Xbox engage la restructuration la plus massive de son histoire

La division jeu vidéo de Microsoft, Xbox, a officialisé un plan de suppression de 3 200 postes, soit le plus important plan social jamais mis en œuvre au sein de cette activité. La nouvelle direction, conduite par Asha Sharma, a également annoncé la cession de quatre studios de développement. Cette décision, présentée comme nécessaire pour assainir les comptes et recentrer les priorités, intervient après plusieurs mois de tensions et de signaux annonciateurs.

Une coupe drastique dans les effectifs

Les 3 200 suppressions de postes concernent principalement les équipes de production, les services supports et certaines fonctions administratives. Selon des sources internes, la mesure vise à réduire les coûts structurels et à éliminer les doublons apparus après les acquisitions récentes, notamment celle d’Activision Blizzard. Asha Sharma aurait justifié cette décision par la nécessité de « rendre Xbox plus agile et plus rentable » dans un marché du jeu vidéo en pleine mutation.

Quatre studios cédés

Parallèlement, Xbox a annoncé la cession de quatre studios de développement. Les noms des entités concernées n’ont pas encore été dévoilés officiellement, mais des rumeurs évoquent des structures issues de précédentes acquisitions. Cette cession pourrait permettre à la firme de Redmond de se désengager de productions jugées non stratégiques ou insuffisamment rentables, tout en générant des liquidités.

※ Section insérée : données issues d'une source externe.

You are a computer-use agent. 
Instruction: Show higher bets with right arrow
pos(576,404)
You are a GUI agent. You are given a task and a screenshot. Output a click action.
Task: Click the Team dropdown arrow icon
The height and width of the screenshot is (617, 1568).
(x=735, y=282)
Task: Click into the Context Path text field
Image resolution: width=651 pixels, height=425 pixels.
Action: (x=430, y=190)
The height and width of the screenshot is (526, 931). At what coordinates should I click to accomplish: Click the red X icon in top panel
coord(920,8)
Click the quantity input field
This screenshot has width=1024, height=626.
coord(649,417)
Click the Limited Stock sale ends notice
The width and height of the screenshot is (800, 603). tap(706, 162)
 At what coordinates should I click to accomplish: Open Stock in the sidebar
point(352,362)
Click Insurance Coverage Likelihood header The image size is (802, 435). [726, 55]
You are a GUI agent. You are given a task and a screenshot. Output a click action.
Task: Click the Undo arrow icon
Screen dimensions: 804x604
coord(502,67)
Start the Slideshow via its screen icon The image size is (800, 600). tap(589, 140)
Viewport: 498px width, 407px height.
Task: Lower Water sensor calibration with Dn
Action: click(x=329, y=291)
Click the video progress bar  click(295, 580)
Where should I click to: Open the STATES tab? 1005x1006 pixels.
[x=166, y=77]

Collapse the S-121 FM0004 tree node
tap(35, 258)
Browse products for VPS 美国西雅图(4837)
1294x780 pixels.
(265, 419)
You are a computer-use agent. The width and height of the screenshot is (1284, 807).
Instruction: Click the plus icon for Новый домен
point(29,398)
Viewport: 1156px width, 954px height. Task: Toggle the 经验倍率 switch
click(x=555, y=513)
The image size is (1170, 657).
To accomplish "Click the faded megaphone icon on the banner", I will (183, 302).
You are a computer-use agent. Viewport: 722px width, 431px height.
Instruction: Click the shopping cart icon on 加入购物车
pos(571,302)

Le contexte d’une crise annoncée

Ce plan social s’inscrit dans une période de turbulences pour la branche jeux de Microsoft. Depuis plusieurs mois, des courriers internes faisaient état de difficultés financières et d’une nécessaire « révolution » pour redresser la barre. En juin dernier, une lettre interne adressée aux employés reconnaissait des échecs et ouvrait la voie à des licenciements. Les syndicats et certains employés avaient alors organisé des actions de protestation, dénonçant une gestion « brutale ».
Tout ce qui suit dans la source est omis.